I don't know. I'm involved in "YVote 2000," which works out of the Medill School of Journalism. There's been a big e-vote thing, and of course MTV has been working hard to recruit younger folks. There's been a bigger effort this year than ever before to get the younger folks involved in the political process. Yet there seems to be as much resistance as ever -- partly, I think, because of the definition of what the political process is. Young folks are more likely to think that public service is separate from politics. Whereas when JFK talked about public service, he was talking about politics. These days that means Americorps or volunteerism. The two spheres are totally different in their minds. Now, when you get to their parents in that middle age bloc, you have this incredibly harried population of parents who are rushing their kids to soccer practice, working 50 hours a week, and the last thing they think they have time for is to sit down and engage in a public affairs program.

One of the reasons that our audiences at both "Washington Week" and the "NewsHour" skew to older people is because they have more time to look at in-depth programs.

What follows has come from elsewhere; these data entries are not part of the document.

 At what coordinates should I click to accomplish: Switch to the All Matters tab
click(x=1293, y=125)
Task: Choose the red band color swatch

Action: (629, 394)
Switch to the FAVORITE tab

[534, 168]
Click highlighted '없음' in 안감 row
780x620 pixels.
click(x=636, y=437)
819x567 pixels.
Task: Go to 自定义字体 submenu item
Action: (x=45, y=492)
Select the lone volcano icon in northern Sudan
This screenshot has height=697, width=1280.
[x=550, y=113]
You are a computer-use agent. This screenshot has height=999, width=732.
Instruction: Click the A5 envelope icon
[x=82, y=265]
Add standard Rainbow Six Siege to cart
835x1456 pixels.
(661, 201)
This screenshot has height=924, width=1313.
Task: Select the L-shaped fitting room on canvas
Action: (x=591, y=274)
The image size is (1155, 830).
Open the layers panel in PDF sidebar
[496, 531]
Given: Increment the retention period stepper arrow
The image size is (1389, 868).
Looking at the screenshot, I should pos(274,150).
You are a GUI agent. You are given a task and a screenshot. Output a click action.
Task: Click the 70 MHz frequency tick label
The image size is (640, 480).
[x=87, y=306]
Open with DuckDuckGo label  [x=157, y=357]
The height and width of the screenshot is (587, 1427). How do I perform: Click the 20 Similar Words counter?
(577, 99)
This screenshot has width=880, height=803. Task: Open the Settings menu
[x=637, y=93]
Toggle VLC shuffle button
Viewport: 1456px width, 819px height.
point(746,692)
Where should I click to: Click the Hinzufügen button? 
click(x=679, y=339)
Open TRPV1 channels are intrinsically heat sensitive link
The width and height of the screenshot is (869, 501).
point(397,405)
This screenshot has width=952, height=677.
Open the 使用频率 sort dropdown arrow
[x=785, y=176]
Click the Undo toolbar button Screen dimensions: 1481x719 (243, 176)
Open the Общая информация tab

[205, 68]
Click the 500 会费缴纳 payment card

The middle-aged folks, once their kids leave home, can catch their breaths and watch our type of programming. This was also true at NBC. Their political and news shows also skew toward the older population. That was a constant dilemma. They tried to target older women. If you look at the last half of an NBC news program, you can see who it is aimed at.

Is the more civil atmosphere of "Washington Week," compared to other political talk shows, a difference that you count on to attract viewers?

Yes. We are counting on a backlash to the shout shows. People are ready for, and interested in, a civil discourse that has more to do with "This is why this happened and this is what happened behind the scenes" than "This is what I think." I scold my reporters if they tell us what they think. I don't have them on there for their opinions. I have them on the show to tell me what happened backstage. I think it's a much more interesting discussion that way because it explains why things happen. It's amazing how little we know about why things happen.

When I was at the New York Times, we used to have a "tick-tock," where we would reconstruct how a major event happened, who was in the room, etc. Those would always make the most interesting stories. What the president was wearing or saying -- those little details tell me more about the way government functions and about what connections it does or does not have with your life.